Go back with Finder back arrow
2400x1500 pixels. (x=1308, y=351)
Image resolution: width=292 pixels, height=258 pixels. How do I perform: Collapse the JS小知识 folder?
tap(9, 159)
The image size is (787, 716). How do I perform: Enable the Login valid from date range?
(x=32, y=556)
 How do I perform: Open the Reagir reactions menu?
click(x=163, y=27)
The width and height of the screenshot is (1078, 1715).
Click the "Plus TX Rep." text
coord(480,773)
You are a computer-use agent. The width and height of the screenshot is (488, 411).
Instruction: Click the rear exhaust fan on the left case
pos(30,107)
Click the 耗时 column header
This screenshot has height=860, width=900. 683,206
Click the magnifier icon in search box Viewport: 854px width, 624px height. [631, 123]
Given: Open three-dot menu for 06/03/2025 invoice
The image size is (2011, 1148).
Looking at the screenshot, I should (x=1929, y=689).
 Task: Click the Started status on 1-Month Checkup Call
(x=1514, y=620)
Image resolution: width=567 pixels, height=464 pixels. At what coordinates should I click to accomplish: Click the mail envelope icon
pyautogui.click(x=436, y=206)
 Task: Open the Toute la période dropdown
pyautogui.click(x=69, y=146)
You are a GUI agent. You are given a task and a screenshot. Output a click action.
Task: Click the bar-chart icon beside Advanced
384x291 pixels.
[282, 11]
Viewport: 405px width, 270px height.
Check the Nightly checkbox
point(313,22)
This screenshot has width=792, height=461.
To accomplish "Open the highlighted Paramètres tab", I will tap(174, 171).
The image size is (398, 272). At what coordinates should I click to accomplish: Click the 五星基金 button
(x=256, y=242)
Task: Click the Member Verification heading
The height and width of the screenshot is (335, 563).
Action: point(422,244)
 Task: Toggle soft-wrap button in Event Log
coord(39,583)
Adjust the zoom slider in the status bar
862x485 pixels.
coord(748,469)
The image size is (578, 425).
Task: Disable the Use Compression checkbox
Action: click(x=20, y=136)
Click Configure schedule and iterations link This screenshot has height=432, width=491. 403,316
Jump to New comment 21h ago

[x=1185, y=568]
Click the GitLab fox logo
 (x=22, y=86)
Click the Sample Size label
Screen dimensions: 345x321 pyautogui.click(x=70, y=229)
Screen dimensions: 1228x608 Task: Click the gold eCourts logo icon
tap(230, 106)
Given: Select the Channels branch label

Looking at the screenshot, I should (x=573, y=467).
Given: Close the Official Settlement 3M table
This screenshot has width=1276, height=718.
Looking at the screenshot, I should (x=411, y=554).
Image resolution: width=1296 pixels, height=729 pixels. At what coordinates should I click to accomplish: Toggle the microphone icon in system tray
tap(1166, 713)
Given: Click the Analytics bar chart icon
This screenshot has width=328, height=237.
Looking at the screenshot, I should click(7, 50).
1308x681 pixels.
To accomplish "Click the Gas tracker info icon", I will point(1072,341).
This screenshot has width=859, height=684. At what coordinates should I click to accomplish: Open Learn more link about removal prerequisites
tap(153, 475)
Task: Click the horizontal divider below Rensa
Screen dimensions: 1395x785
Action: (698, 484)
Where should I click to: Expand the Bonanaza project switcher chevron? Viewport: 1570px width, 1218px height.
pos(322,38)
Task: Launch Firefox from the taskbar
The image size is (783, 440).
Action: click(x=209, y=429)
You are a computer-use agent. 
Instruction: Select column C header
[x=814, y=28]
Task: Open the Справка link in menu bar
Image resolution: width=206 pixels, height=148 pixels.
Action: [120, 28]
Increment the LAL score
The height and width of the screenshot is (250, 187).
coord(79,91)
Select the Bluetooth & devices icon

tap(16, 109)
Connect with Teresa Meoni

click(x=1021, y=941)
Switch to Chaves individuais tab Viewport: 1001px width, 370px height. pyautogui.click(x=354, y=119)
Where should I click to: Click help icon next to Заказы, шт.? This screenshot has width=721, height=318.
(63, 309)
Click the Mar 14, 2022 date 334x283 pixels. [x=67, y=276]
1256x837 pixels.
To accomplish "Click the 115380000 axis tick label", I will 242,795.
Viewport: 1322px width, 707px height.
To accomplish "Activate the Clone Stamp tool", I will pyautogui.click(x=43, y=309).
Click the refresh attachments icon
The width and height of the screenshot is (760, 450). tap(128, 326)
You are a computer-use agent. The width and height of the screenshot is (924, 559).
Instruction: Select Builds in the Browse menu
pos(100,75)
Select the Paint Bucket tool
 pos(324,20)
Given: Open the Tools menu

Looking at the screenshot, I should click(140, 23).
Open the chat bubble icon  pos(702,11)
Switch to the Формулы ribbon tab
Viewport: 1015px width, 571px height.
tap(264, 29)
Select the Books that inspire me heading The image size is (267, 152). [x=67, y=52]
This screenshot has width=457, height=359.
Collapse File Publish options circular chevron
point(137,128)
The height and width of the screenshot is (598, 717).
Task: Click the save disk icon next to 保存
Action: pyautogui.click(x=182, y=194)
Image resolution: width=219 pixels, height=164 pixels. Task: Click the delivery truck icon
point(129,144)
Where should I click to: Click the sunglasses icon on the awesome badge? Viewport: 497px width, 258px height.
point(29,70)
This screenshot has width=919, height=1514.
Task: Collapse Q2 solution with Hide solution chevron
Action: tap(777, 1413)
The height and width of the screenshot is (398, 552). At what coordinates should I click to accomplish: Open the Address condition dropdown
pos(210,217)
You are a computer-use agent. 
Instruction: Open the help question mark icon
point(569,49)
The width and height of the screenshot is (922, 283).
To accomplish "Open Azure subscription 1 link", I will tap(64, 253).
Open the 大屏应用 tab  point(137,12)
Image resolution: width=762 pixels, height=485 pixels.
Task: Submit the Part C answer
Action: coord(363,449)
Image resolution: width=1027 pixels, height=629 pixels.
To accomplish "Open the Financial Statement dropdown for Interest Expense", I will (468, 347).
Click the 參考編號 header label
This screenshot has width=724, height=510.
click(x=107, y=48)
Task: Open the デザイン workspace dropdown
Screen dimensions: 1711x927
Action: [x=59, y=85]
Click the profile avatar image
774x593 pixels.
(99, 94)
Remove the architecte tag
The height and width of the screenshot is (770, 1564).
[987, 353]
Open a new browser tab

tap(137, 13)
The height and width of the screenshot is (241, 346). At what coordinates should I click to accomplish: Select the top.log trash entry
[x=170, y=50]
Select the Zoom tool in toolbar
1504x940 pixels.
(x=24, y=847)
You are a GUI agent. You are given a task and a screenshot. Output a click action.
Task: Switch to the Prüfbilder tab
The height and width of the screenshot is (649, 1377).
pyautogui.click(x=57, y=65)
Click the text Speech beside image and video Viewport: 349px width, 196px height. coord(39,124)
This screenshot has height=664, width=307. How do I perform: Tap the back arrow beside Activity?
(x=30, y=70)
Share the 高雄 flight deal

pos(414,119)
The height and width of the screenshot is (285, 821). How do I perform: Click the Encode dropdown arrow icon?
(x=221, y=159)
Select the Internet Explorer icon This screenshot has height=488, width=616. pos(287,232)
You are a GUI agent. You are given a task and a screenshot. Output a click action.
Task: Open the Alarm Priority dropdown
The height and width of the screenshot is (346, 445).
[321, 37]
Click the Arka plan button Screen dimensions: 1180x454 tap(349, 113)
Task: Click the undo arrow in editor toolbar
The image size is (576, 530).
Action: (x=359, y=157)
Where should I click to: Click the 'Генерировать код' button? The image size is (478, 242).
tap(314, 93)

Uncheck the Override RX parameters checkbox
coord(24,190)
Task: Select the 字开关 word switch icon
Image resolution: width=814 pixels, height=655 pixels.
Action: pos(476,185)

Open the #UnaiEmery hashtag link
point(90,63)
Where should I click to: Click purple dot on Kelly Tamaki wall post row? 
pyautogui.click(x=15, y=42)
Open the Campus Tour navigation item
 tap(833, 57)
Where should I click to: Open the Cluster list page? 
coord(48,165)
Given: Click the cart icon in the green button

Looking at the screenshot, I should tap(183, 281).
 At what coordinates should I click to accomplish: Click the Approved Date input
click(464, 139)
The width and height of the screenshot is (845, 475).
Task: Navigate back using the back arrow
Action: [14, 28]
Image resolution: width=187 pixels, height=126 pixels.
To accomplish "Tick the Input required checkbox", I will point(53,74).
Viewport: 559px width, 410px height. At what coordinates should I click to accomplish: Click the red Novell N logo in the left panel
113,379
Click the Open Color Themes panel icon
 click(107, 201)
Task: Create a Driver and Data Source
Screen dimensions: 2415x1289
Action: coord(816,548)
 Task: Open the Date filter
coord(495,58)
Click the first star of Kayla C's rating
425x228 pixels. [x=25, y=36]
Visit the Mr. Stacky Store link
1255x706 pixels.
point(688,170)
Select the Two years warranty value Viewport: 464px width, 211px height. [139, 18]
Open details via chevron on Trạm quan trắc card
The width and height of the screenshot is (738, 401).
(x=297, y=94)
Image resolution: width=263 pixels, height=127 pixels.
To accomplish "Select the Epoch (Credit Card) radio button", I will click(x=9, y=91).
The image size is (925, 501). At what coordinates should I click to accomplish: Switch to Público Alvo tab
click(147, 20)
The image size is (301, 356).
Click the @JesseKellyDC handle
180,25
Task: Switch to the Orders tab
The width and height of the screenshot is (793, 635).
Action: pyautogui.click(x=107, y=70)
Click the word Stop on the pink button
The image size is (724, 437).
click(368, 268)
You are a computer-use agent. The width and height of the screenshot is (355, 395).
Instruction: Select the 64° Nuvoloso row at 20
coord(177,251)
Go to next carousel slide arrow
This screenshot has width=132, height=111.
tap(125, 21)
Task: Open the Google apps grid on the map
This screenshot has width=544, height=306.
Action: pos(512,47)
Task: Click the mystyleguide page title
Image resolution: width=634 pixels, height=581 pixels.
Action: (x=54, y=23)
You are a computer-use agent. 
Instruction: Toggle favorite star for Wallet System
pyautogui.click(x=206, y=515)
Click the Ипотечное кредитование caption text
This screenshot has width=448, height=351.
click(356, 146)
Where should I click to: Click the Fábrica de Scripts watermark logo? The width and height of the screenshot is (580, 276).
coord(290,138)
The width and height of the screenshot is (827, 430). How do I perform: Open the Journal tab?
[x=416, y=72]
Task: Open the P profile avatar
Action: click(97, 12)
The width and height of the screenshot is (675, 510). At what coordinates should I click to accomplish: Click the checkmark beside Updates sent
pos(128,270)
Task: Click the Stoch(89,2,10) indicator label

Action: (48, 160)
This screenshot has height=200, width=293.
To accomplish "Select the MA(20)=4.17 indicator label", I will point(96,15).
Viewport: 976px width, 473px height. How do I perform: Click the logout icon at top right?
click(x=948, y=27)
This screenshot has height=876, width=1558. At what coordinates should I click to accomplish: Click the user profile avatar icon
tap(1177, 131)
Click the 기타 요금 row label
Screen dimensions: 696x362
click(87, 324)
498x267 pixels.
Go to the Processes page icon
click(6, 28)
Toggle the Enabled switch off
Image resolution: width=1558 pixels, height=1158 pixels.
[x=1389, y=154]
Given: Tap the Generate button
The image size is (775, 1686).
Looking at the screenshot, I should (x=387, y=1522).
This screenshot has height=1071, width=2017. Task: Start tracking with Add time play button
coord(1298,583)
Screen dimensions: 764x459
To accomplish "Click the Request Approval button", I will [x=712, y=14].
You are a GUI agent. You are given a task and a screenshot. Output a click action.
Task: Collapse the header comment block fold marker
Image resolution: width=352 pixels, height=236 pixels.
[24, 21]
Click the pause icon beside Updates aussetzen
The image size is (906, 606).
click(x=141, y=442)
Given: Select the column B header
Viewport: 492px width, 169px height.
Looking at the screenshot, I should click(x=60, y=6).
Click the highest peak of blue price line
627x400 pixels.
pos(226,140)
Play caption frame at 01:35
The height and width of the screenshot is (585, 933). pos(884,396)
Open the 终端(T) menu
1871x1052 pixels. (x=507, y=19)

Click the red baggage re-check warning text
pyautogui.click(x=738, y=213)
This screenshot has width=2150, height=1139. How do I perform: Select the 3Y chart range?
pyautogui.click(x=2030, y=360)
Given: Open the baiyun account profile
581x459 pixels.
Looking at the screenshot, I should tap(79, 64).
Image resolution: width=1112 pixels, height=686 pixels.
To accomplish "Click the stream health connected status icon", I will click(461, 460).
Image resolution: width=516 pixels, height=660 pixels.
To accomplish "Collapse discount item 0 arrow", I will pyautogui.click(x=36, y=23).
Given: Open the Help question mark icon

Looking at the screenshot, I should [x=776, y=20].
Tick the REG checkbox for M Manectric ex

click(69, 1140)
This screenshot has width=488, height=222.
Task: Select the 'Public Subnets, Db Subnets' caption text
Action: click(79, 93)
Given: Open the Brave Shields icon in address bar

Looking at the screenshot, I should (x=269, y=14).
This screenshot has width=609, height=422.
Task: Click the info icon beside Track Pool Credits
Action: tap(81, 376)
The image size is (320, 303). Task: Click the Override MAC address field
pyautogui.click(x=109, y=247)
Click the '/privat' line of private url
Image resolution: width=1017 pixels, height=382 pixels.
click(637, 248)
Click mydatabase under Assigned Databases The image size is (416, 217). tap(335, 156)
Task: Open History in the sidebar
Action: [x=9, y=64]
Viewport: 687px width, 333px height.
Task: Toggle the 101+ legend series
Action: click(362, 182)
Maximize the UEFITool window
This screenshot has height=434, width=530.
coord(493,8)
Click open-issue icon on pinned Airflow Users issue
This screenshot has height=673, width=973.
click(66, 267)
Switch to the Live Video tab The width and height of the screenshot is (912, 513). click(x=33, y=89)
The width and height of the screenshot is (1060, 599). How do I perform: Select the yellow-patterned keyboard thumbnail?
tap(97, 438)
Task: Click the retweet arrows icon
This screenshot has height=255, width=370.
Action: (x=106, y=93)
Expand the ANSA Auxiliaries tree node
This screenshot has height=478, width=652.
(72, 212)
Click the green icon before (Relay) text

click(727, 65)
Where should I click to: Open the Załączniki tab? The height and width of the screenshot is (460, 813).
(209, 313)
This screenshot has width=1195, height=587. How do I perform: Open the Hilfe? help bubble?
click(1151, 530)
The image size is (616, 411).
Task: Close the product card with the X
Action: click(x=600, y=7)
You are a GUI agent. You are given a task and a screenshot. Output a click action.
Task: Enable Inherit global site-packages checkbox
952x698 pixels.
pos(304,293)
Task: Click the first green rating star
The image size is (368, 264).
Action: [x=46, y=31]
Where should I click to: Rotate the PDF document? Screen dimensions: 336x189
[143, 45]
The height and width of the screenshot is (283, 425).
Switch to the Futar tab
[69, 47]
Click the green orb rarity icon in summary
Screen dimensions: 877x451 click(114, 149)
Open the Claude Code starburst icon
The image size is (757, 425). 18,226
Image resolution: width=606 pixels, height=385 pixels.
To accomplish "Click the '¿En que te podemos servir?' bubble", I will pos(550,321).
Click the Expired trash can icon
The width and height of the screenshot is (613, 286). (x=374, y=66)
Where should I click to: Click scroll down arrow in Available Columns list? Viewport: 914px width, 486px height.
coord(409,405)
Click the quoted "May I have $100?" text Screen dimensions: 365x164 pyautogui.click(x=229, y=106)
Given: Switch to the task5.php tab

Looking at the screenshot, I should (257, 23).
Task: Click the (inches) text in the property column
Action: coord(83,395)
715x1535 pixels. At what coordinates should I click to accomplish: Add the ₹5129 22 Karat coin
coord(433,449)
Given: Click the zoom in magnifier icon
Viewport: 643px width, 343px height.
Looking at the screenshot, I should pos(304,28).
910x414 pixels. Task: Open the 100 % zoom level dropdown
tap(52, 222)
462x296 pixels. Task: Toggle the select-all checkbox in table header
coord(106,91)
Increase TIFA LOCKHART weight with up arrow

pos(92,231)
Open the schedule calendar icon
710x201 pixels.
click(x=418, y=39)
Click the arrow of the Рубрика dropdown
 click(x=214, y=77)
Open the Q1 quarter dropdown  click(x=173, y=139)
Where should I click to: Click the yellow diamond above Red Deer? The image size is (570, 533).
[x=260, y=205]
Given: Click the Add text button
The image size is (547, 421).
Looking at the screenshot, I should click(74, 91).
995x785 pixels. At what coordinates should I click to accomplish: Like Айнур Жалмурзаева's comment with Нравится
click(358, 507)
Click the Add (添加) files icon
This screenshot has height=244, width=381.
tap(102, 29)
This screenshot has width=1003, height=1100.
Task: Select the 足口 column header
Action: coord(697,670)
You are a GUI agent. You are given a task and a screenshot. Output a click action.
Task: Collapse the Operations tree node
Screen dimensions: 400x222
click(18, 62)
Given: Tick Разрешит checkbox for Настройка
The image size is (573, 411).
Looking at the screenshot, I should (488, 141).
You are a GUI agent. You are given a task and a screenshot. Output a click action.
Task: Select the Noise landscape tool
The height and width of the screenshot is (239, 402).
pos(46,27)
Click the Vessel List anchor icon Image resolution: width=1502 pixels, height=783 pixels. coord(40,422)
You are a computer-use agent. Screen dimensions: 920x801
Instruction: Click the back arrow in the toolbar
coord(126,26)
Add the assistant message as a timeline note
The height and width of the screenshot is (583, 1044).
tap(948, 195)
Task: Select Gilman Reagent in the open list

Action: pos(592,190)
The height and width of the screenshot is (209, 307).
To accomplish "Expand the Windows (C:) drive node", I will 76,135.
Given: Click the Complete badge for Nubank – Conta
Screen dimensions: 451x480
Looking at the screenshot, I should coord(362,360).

▶ **Written problem**:
Rewrite the items as a numbered list with blank lines dropped, beginning at the line that contains "Click mydatabase under" and ending after the line that contains "Click the quoted".

▶ **Task answer**:
1. Click mydatabase under Assigned Databases The image size is (416, 217). tap(335, 156)
2. Task: Open History in the sidebar
3. Action: [x=9, y=64]
4. Viewport: 687px width, 333px height.
5. Task: Toggle the 101+ legend series
6. Action: click(362, 182)
7. Maximize the UEFITool window
8. This screenshot has height=434, width=530.
9. coord(493,8)
10. Click open-issue icon on pinned Airflow Users issue
11. This screenshot has height=673, width=973.
12. click(66, 267)
13. Switch to the Live Video tab The width and height of the screenshot is (912, 513). click(x=33, y=89)
14. The width and height of the screenshot is (1060, 599). How do I perform: Select the yellow-patterned keyboard thumbnail?
15. tap(97, 438)
16. Task: Click the retweet arrows icon
17. This screenshot has height=255, width=370.
18. Action: (x=106, y=93)
19. Expand the ANSA Auxiliaries tree node
20. This screenshot has height=478, width=652.
21. (72, 212)
22. Click the green icon before (Relay) text
23. click(727, 65)
24. Where should I click to: Open the Załączniki tab? The height and width of the screenshot is (460, 813).
25. (209, 313)
26. This screenshot has width=1195, height=587. How do I perform: Open the Hilfe? help bubble?
27. click(1151, 530)
28. The image size is (616, 411).
29. Task: Close the product card with the X
30. Action: click(x=600, y=7)
31. You are a GUI agent. You are given a task and a screenshot. Output a click action.
32. Task: Enable Inherit global site-packages checkbox
33. 952x698 pixels.
34. pos(304,293)
35. Task: Click the first green rating star
36. The image size is (368, 264).
37. Action: [x=46, y=31]
38. Where should I click to: Rotate the PDF document? Screen dimensions: 336x189
39. [143, 45]
40. The height and width of the screenshot is (283, 425).
41. Switch to the Futar tab
42. [69, 47]
43. Click the green orb rarity icon in summary
44. Screen dimensions: 877x451 click(114, 149)
45. Open the Claude Code starburst icon
46. The image size is (757, 425). 18,226
47. Image resolution: width=606 pixels, height=385 pixels.
48. To accomplish "Click the '¿En que te podemos servir?' bubble", I will pos(550,321).
49. Click the Expired trash can icon
50. The width and height of the screenshot is (613, 286). (x=374, y=66)
51. Where should I click to: Click scroll down arrow in Available Columns list? Viewport: 914px width, 486px height.
52. coord(409,405)
53. Click the quoted "May I have $100?" text Screen dimensions: 365x164 pyautogui.click(x=229, y=106)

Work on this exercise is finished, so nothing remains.